Bill Bryson's book The Mother Tongue - English and How it Got That Way is an in depth look at where English began and how it has changed through the years. It's an interesting read but it has so much information that I found it best read in small spurts.
England, being an island, has a history of invasions, by the Anglo Saxons, Vikings, Norman the Conqueror and the Danes. But English is a Germanic language (unlike the Romance Languages) and there is still a town, Angeln, in Germany where people speak similarly to the early, lost dialect of English. You only have to go a hundred miles or so in England to come across a completely different dialect and this may be because the Vikings, by treaty, took over the midlands of England and the Celts kept the south (Cornwall, Wales) and the north (Scotland). To add to the confusion, after the Norman Conquest, most of the aristocracy spoke French or Anglo-French. Mostly illiterate and uncultured, the people of England used the Runic Alphabet which can be found on tombstones and other stones.

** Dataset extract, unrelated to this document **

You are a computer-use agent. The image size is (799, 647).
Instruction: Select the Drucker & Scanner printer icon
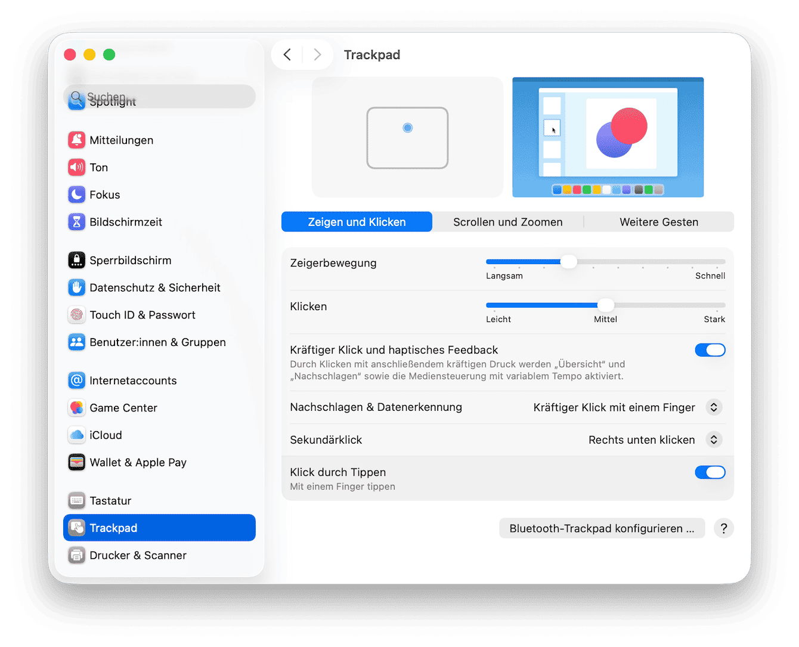click(x=77, y=555)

In the early times England was a pagan country with the days of the week taken from gods, Tiw, Woden, And Thor (Tuesday, Wednesday, Thursday) Saturn, Sun, and Moon became Saturday, Sunday, Monday.
And then there's Cockney slang which anyone who has seen Pygmalion or My Fair Lady is familiar with.
Bill Bryson also talks about how the language changed in America, touching on the Gullah dialect of the Outer Banks (English combined with West African).